▶ **Document passage**:

Utilizing a 10 camera Real-time Eagle Motion Analysis system, researches and physicians at Mayo Clinic worked with twelve individuals who were experienced manual wheelchair users, to determine the demands that manual wheelchair use places on the shoulders. Upper extremity kinematics and handrim wheelchair kinetics were measured over level propulsion, ramp propulsion, start and stop over level terrain, and a weight relief maneuver. Shoulder intersegmental forces and moments were calculated from inverse dynamics for all conditions.
There was a significant main effect of condition for the shoulder intersegmental forces in four of the six force directions: anterior (p=.001), posterior (p<.001), medial (p=.003), and superior (p<.001). There were no observed shoulder inferior forces during any of the conditions, so the direction was removed from the analysis. Post-hoc analysis indicated that in the ramp condition the anterior force was significantly higher than level, weight relief, start, and stop; and the posterior force of the ramp and weight relief conditions were significantly higher than level, start, and stop. Additionally, the weight relief medial force was significantly higher than level, start, and stop, but not different from ramp. The weight relief superior force was significantly higher than level, ramp, start, and stop. The level, start, and stop conditions were statistically equivalent for all force directions. There was no main effect of condition for the shoulder lateral force (p=0.334).

▶ **Problems and tasks**:
1. In the wheelchair shoulder study passage, why was the inferior force direction left out of the analysis?
2. Copy word for word from the wheelchair shoulder study passage, starting at "Utilizing a 10" and ending at "for all conditions.".

▶ **Data shown**:
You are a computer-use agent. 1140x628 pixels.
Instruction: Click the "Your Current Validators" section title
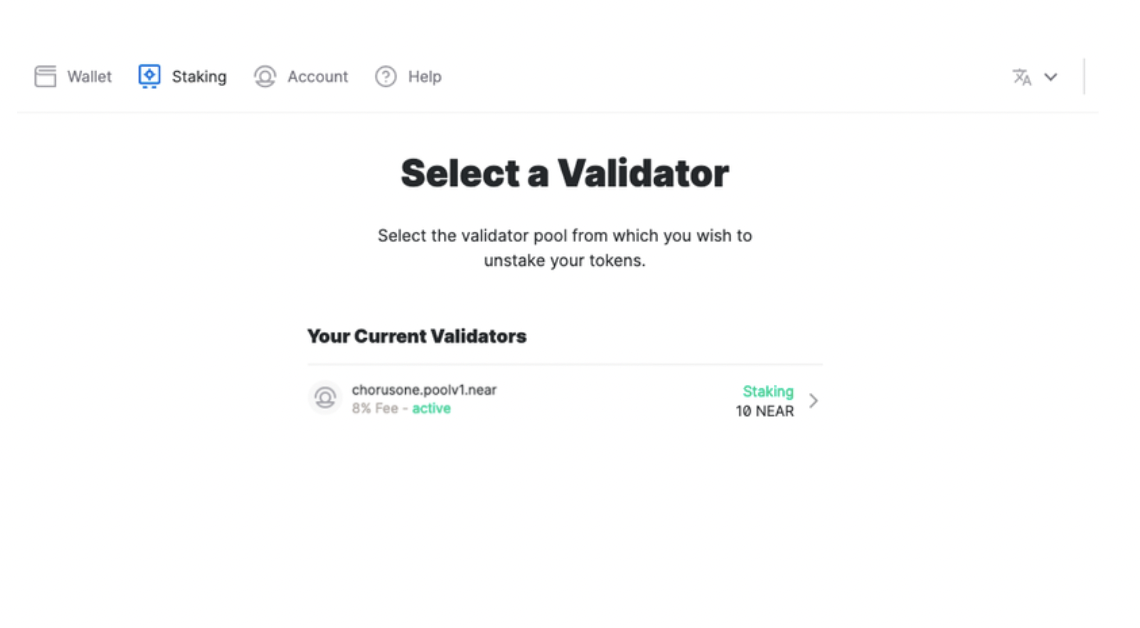pos(416,336)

▶ **Set of answers**:
1. No shoulder inferior forces were observed during any of the conditions, so that direction was removed from the analysis.

2.
Utilizing a 10 camera Real-time Eagle Motion Analysis system, researches and physicians at Mayo Clinic worked with twelve individuals who were experienced manual wheelchair users, to determine the demands that manual wheelchair use places on the shoulders. Upper extremity kinematics and handrim wheelchair kinetics were measured over level propulsion, ramp propulsion, start and stop over level terrain, and a weight relief maneuver. Shoulder intersegmental forces and moments were calculated from inverse dynamics for all conditions.